Exercise goal:
From the entries, return every line where the string "agent" shows up.

(Stored data)
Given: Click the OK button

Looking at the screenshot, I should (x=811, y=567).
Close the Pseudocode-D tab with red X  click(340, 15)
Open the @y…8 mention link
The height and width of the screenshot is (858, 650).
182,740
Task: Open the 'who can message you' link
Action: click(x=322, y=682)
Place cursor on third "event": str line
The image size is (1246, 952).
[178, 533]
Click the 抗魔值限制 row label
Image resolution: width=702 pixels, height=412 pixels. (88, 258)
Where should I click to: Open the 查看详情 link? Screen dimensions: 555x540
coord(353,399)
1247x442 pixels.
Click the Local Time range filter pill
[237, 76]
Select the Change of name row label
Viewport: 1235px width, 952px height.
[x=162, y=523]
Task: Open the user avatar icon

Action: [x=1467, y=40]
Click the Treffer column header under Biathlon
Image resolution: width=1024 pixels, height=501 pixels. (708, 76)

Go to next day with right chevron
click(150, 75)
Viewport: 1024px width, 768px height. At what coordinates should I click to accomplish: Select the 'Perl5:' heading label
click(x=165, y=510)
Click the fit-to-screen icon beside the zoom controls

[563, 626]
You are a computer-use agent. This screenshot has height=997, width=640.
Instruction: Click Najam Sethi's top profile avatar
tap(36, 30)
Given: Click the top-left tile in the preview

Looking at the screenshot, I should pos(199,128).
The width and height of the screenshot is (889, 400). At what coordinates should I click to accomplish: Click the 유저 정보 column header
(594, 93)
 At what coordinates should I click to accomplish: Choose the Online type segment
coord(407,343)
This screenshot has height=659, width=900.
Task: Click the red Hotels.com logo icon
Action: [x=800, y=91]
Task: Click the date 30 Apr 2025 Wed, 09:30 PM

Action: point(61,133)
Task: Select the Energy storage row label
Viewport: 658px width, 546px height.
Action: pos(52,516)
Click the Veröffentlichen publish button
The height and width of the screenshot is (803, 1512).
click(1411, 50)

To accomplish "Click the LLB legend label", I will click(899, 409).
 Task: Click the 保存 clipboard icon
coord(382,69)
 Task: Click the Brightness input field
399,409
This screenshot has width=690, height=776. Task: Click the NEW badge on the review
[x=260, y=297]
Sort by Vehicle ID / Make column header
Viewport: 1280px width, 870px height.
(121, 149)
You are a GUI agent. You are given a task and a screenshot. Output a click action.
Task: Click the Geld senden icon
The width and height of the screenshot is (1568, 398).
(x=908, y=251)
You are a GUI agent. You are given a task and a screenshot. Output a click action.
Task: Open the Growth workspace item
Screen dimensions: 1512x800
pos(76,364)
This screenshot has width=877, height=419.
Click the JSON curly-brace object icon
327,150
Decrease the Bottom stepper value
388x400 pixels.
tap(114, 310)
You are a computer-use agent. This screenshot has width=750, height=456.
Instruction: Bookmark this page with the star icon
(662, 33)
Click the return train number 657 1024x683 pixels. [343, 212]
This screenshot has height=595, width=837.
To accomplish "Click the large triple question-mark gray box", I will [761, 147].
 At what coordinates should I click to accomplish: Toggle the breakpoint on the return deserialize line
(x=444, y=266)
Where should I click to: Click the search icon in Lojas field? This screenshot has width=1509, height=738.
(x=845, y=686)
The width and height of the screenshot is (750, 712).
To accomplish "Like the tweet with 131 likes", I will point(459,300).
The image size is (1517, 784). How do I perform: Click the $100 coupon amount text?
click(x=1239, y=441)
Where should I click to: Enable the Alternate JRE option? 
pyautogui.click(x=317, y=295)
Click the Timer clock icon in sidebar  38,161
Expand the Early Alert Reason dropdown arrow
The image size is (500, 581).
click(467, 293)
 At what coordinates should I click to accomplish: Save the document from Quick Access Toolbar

Response to the task:
You are a computer-use agent. This screenshot has height=997, width=640.
You are a GUI agent. You are given a task and a screenshot. Output a click action.
You are a GUI agent. You are given a task and a screenshot. Output a click action.
You are a computer-use agent. This screenshot has width=750, height=456.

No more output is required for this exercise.